▶ _DIRECTIONS_
I'd like every entry transcribed word for word, with no pictures.

Start of SUPPLIED RECORDS

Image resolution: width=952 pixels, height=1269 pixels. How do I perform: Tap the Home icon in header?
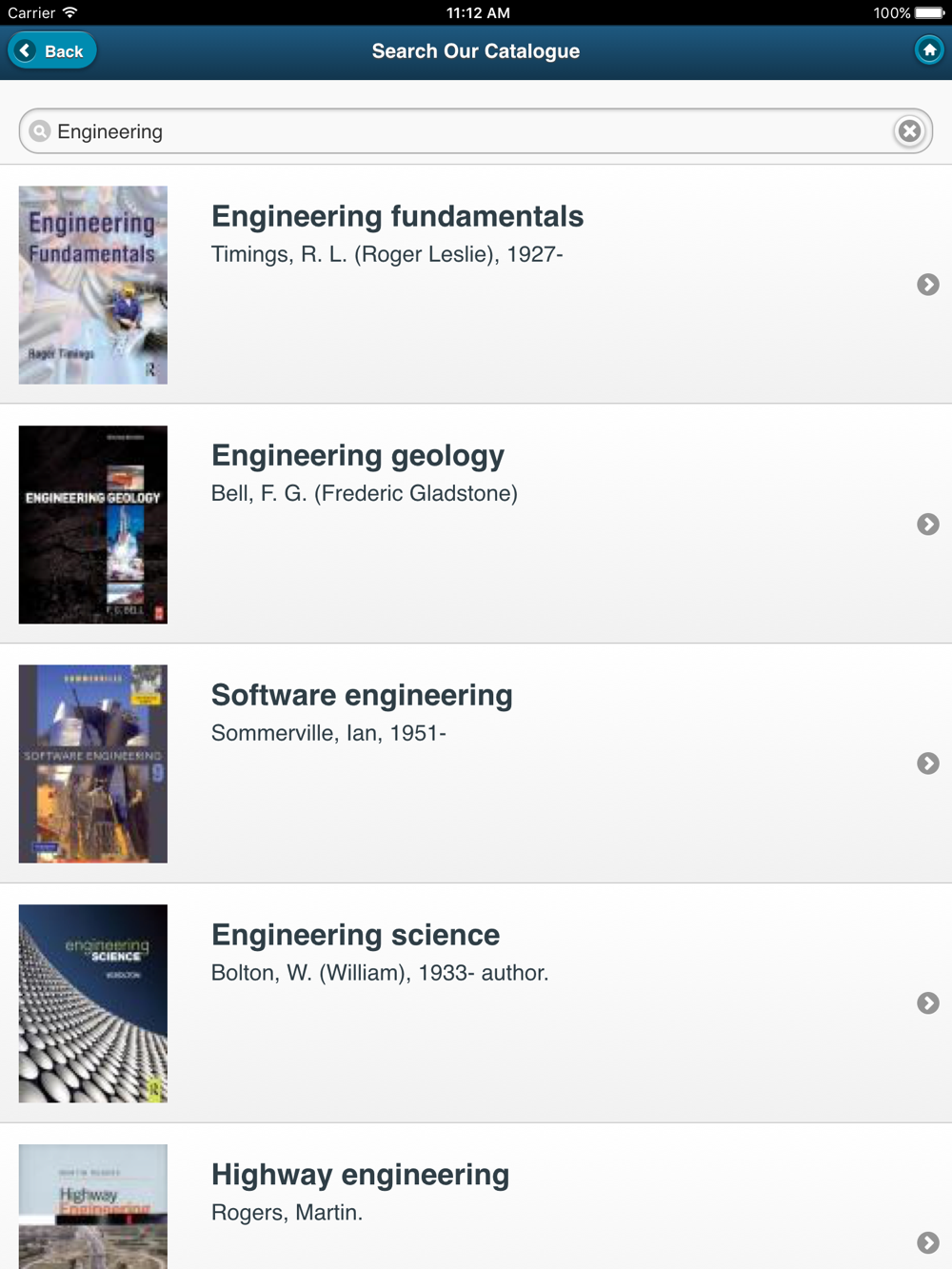coord(929,50)
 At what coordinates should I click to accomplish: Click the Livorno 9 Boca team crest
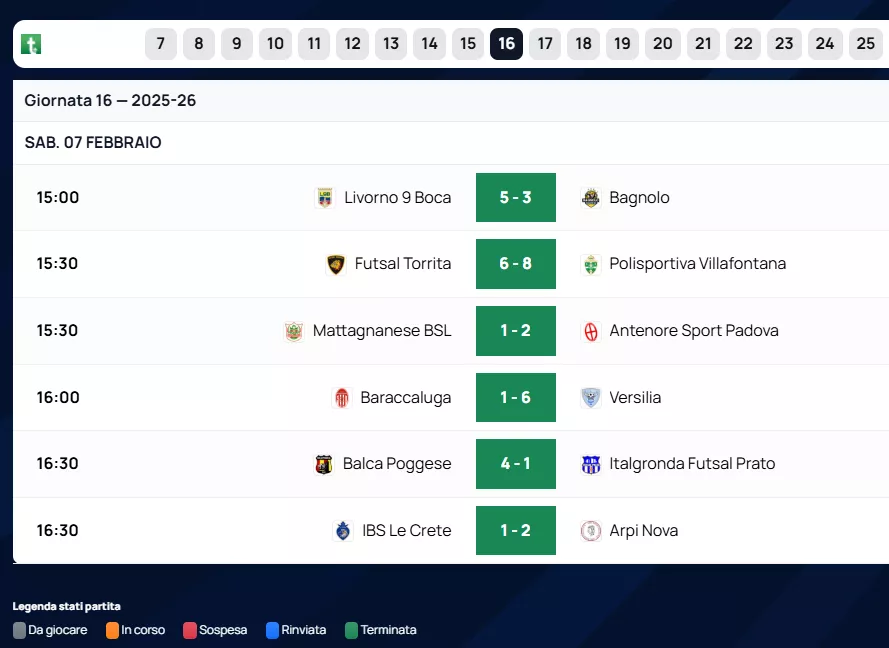coord(324,198)
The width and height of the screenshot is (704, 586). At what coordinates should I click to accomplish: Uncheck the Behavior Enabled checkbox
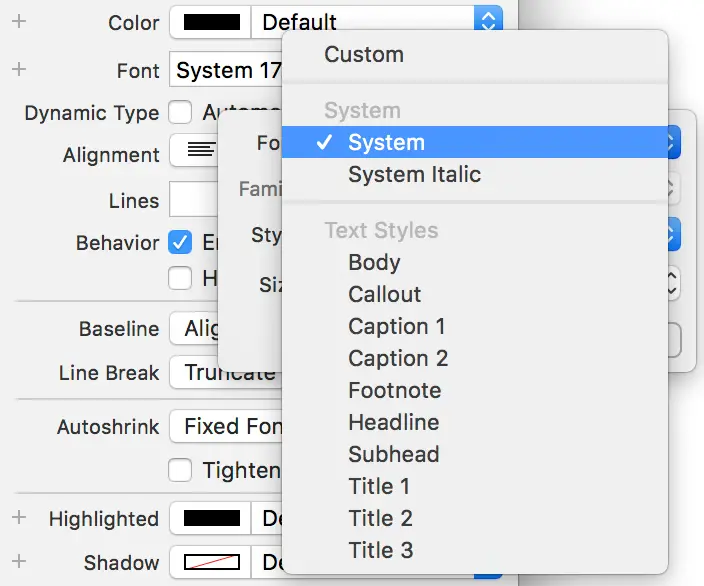[180, 242]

End of SUPPLIED RECORDS

▶ _COMPLETED TASK_
Image resolution: width=952 pixels, height=1269 pixels. How do I perform: Tap the Home icon in header?
coord(929,50)
 At what coordinates should I click to accomplish: Click the Livorno 9 Boca team crest
coord(324,198)
The width and height of the screenshot is (704, 586). At what coordinates should I click to accomplish: Uncheck the Behavior Enabled checkbox
[180, 242]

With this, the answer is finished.